=== Source information ===
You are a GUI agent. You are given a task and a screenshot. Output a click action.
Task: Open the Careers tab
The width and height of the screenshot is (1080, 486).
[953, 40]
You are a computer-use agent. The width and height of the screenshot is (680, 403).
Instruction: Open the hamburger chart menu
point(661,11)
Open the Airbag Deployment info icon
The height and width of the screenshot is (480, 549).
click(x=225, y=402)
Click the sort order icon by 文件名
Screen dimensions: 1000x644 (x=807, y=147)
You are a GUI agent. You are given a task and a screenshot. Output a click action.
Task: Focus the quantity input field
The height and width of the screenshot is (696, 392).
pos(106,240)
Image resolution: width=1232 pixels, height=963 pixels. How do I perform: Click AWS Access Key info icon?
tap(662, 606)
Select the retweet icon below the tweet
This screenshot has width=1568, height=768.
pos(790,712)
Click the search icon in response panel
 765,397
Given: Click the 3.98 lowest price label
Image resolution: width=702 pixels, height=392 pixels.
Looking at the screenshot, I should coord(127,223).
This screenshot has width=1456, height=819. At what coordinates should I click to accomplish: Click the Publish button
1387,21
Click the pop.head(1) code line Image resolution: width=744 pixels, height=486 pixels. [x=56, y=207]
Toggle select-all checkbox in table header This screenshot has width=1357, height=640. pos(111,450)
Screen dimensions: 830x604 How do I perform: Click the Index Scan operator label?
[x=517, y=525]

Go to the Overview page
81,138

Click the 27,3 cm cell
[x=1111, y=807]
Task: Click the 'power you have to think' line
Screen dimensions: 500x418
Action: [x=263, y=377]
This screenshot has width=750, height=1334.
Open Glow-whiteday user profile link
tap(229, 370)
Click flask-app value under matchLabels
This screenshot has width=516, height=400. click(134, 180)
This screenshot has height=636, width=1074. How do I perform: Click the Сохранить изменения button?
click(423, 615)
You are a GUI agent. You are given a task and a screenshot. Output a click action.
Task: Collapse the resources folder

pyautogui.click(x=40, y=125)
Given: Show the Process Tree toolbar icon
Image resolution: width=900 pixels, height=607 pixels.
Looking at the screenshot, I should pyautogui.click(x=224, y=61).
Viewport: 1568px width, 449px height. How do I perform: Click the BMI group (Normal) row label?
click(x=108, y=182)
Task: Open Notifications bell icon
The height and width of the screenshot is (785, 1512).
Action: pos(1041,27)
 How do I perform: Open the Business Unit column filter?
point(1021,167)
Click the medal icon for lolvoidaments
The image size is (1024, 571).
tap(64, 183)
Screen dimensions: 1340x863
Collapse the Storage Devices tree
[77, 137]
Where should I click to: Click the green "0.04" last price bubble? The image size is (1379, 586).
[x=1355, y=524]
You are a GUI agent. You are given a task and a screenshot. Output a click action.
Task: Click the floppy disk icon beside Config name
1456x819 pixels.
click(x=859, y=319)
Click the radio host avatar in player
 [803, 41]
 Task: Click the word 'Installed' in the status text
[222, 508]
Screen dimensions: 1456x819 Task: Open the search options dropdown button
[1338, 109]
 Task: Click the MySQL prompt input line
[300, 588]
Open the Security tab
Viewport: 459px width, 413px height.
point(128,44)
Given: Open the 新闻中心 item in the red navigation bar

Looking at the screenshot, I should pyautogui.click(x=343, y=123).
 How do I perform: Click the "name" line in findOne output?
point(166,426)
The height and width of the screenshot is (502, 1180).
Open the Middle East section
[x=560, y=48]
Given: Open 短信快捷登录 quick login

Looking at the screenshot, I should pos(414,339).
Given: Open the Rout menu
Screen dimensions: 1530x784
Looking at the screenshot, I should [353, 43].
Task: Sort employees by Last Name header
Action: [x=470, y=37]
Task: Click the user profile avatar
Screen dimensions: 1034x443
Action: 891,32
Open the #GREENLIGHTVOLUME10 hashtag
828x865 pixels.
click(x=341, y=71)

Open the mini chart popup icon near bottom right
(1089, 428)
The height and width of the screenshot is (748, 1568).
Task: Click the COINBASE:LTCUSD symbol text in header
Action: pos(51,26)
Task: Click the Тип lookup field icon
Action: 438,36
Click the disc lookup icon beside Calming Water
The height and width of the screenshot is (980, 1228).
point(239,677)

=== Directions ===
The answer should reproduce all of the data without any alteration.

=== Response area ===
You are a GUI agent. You are given a task and a screenshot. Output a click action.
Task: Open the Careers tab
The width and height of the screenshot is (1080, 486).
[953, 40]
You are a computer-use agent. The width and height of the screenshot is (680, 403).
Instruction: Open the hamburger chart menu
point(661,11)
Open the Airbag Deployment info icon
The height and width of the screenshot is (480, 549).
click(x=225, y=402)
Click the sort order icon by 文件名
Screen dimensions: 1000x644 (x=807, y=147)
You are a GUI agent. You are given a task and a screenshot. Output a click action.
Task: Focus the quantity input field
The height and width of the screenshot is (696, 392).
pos(106,240)
Image resolution: width=1232 pixels, height=963 pixels. How do I perform: Click AWS Access Key info icon?
tap(662, 606)
Select the retweet icon below the tweet
This screenshot has width=1568, height=768.
pos(790,712)
Click the search icon in response panel
 765,397
Given: Click the 3.98 lowest price label
Image resolution: width=702 pixels, height=392 pixels.
Looking at the screenshot, I should coord(127,223).
This screenshot has width=1456, height=819. At what coordinates should I click to accomplish: Click the Publish button
1387,21
Click the pop.head(1) code line Image resolution: width=744 pixels, height=486 pixels. [x=56, y=207]
Toggle select-all checkbox in table header This screenshot has width=1357, height=640. pos(111,450)
Screen dimensions: 830x604 How do I perform: Click the Index Scan operator label?
[x=517, y=525]

Go to the Overview page
81,138

Click the 27,3 cm cell
[x=1111, y=807]
Task: Click the 'power you have to think' line
Screen dimensions: 500x418
Action: [x=263, y=377]
This screenshot has width=750, height=1334.
Open Glow-whiteday user profile link
tap(229, 370)
Click flask-app value under matchLabels
This screenshot has width=516, height=400. click(134, 180)
This screenshot has height=636, width=1074. How do I perform: Click the Сохранить изменения button?
click(423, 615)
You are a GUI agent. You are given a task and a screenshot. Output a click action.
Task: Collapse the resources folder

pyautogui.click(x=40, y=125)
Given: Show the Process Tree toolbar icon
Image resolution: width=900 pixels, height=607 pixels.
Looking at the screenshot, I should pyautogui.click(x=224, y=61).
Viewport: 1568px width, 449px height. How do I perform: Click the BMI group (Normal) row label?
click(x=108, y=182)
Task: Open Notifications bell icon
The height and width of the screenshot is (785, 1512).
Action: pos(1041,27)
 How do I perform: Open the Business Unit column filter?
point(1021,167)
Click the medal icon for lolvoidaments
The image size is (1024, 571).
tap(64, 183)
Screen dimensions: 1340x863
Collapse the Storage Devices tree
[77, 137]
Where should I click to: Click the green "0.04" last price bubble? The image size is (1379, 586).
[x=1355, y=524]
You are a GUI agent. You are given a task and a screenshot. Output a click action.
Task: Click the floppy disk icon beside Config name
1456x819 pixels.
click(x=859, y=319)
Click the radio host avatar in player
 [803, 41]
 Task: Click the word 'Installed' in the status text
[222, 508]
Screen dimensions: 1456x819 Task: Open the search options dropdown button
[1338, 109]
 Task: Click the MySQL prompt input line
[300, 588]
Open the Security tab
Viewport: 459px width, 413px height.
point(128,44)
Given: Open the 新闻中心 item in the red navigation bar

Looking at the screenshot, I should pyautogui.click(x=343, y=123).
 How do I perform: Click the "name" line in findOne output?
point(166,426)
The height and width of the screenshot is (502, 1180).
Open the Middle East section
[x=560, y=48]
Given: Open 短信快捷登录 quick login

Looking at the screenshot, I should pos(414,339).
Given: Open the Rout menu
Screen dimensions: 1530x784
Looking at the screenshot, I should [353, 43].
Task: Sort employees by Last Name header
Action: [x=470, y=37]
Task: Click the user profile avatar
Screen dimensions: 1034x443
Action: 891,32
Open the #GREENLIGHTVOLUME10 hashtag
828x865 pixels.
click(x=341, y=71)

Open the mini chart popup icon near bottom right
(1089, 428)
The height and width of the screenshot is (748, 1568).
Task: Click the COINBASE:LTCUSD symbol text in header
Action: pos(51,26)
Task: Click the Тип lookup field icon
Action: 438,36
Click the disc lookup icon beside Calming Water
The height and width of the screenshot is (980, 1228).
point(239,677)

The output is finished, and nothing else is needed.